▶ [Task requirements] Give back all the data exactly, line by line.

▶ [Data for processing]

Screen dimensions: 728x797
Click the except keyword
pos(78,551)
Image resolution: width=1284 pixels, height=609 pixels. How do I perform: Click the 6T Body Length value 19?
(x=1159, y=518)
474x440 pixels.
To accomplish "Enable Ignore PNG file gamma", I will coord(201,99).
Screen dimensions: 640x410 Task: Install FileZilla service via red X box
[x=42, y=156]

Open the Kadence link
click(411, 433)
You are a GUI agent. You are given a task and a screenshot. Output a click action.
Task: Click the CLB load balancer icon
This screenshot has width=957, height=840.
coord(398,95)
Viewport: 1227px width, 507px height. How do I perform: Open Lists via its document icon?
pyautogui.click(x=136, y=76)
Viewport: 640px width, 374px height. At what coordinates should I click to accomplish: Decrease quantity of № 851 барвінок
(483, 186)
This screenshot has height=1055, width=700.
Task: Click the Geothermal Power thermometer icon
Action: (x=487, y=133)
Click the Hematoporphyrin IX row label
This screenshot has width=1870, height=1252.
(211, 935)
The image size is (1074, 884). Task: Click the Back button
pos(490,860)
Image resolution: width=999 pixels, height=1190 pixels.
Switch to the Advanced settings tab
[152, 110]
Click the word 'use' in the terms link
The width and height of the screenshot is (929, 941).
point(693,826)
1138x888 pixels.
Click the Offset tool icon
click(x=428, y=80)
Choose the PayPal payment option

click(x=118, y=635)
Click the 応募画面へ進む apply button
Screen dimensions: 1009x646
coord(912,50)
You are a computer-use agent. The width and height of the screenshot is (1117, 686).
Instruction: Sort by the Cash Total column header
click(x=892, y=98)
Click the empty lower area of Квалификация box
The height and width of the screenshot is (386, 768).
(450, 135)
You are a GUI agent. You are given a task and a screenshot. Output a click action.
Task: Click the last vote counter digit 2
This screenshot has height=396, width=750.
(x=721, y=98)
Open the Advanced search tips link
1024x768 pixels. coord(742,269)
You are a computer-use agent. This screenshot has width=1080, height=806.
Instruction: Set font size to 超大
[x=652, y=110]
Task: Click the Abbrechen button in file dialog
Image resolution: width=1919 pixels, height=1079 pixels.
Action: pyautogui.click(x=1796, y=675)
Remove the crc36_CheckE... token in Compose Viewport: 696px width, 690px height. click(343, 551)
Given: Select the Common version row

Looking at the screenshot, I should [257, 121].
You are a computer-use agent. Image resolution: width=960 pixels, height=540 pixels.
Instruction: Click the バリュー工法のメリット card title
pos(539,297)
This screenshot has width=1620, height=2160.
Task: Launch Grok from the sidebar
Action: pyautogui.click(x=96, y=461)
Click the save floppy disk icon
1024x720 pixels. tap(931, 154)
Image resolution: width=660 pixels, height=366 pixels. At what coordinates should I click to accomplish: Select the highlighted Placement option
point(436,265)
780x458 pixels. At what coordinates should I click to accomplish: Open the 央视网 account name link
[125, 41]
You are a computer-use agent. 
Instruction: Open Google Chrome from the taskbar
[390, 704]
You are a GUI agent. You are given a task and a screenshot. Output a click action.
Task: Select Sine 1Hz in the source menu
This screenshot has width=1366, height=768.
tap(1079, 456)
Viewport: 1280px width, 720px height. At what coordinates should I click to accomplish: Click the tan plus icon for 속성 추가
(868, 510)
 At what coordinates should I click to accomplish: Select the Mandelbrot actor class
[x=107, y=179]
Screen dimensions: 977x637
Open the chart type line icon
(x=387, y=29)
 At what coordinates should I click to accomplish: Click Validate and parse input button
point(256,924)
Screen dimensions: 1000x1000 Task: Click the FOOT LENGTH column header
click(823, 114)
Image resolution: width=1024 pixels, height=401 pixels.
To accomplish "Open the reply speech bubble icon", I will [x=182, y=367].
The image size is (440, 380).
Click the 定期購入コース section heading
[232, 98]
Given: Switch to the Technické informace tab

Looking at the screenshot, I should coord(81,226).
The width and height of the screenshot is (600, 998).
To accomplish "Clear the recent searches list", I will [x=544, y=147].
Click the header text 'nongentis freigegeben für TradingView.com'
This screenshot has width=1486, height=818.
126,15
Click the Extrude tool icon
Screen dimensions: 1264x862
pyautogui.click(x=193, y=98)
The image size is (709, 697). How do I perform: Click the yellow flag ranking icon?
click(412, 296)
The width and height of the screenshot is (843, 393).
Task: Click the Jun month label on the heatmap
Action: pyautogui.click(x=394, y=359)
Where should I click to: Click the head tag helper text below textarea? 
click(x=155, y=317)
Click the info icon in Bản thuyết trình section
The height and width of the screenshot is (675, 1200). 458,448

▶ [Result]
Screen dimensions: 728x797
Click the except keyword
pos(78,551)
Image resolution: width=1284 pixels, height=609 pixels. How do I perform: Click the 6T Body Length value 19?
(x=1159, y=518)
474x440 pixels.
To accomplish "Enable Ignore PNG file gamma", I will coord(201,99).
Screen dimensions: 640x410 Task: Install FileZilla service via red X box
[x=42, y=156]

Open the Kadence link
click(411, 433)
You are a GUI agent. You are given a task and a screenshot. Output a click action.
Task: Click the CLB load balancer icon
This screenshot has width=957, height=840.
coord(398,95)
Viewport: 1227px width, 507px height. How do I perform: Open Lists via its document icon?
pyautogui.click(x=136, y=76)
Viewport: 640px width, 374px height. At what coordinates should I click to accomplish: Decrease quantity of № 851 барвінок
(483, 186)
This screenshot has height=1055, width=700.
Task: Click the Geothermal Power thermometer icon
Action: (x=487, y=133)
Click the Hematoporphyrin IX row label
This screenshot has width=1870, height=1252.
(211, 935)
The image size is (1074, 884). Task: Click the Back button
pos(490,860)
Image resolution: width=999 pixels, height=1190 pixels.
Switch to the Advanced settings tab
[152, 110]
Click the word 'use' in the terms link
The width and height of the screenshot is (929, 941).
point(693,826)
1138x888 pixels.
Click the Offset tool icon
click(x=428, y=80)
Choose the PayPal payment option

click(x=118, y=635)
Click the 応募画面へ進む apply button
Screen dimensions: 1009x646
coord(912,50)
You are a computer-use agent. The width and height of the screenshot is (1117, 686).
Instruction: Sort by the Cash Total column header
click(x=892, y=98)
Click the empty lower area of Квалификация box
The height and width of the screenshot is (386, 768).
(450, 135)
You are a GUI agent. You are given a task and a screenshot. Output a click action.
Task: Click the last vote counter digit 2
This screenshot has height=396, width=750.
(x=721, y=98)
Open the Advanced search tips link
1024x768 pixels. coord(742,269)
You are a computer-use agent. This screenshot has width=1080, height=806.
Instruction: Set font size to 超大
[x=652, y=110]
Task: Click the Abbrechen button in file dialog
Image resolution: width=1919 pixels, height=1079 pixels.
Action: pyautogui.click(x=1796, y=675)
Remove the crc36_CheckE... token in Compose Viewport: 696px width, 690px height. click(343, 551)
Given: Select the Common version row

Looking at the screenshot, I should [257, 121].
You are a computer-use agent. Image resolution: width=960 pixels, height=540 pixels.
Instruction: Click the バリュー工法のメリット card title
pos(539,297)
This screenshot has width=1620, height=2160.
Task: Launch Grok from the sidebar
Action: pyautogui.click(x=96, y=461)
Click the save floppy disk icon
1024x720 pixels. tap(931, 154)
Image resolution: width=660 pixels, height=366 pixels. At what coordinates should I click to accomplish: Select the highlighted Placement option
point(436,265)
780x458 pixels. At what coordinates should I click to accomplish: Open the 央视网 account name link
[125, 41]
You are a computer-use agent. 
Instruction: Open Google Chrome from the taskbar
[390, 704]
You are a GUI agent. You are given a task and a screenshot. Output a click action.
Task: Select Sine 1Hz in the source menu
This screenshot has width=1366, height=768.
tap(1079, 456)
Viewport: 1280px width, 720px height. At what coordinates should I click to accomplish: Click the tan plus icon for 속성 추가
(868, 510)
 At what coordinates should I click to accomplish: Select the Mandelbrot actor class
[x=107, y=179]
Screen dimensions: 977x637
Open the chart type line icon
(x=387, y=29)
 At what coordinates should I click to accomplish: Click Validate and parse input button
point(256,924)
Screen dimensions: 1000x1000 Task: Click the FOOT LENGTH column header
click(823, 114)
Image resolution: width=1024 pixels, height=401 pixels.
To accomplish "Open the reply speech bubble icon", I will [x=182, y=367].
The image size is (440, 380).
Click the 定期購入コース section heading
[232, 98]
Given: Switch to the Technické informace tab

Looking at the screenshot, I should coord(81,226).
The width and height of the screenshot is (600, 998).
To accomplish "Clear the recent searches list", I will [x=544, y=147].
Click the header text 'nongentis freigegeben für TradingView.com'
This screenshot has width=1486, height=818.
126,15
Click the Extrude tool icon
Screen dimensions: 1264x862
pyautogui.click(x=193, y=98)
The image size is (709, 697). How do I perform: Click the yellow flag ranking icon?
click(412, 296)
The width and height of the screenshot is (843, 393).
Task: Click the Jun month label on the heatmap
Action: pyautogui.click(x=394, y=359)
Where should I click to: Click the head tag helper text below textarea? 
click(x=155, y=317)
Click the info icon in Bản thuyết trình section
The height and width of the screenshot is (675, 1200). 458,448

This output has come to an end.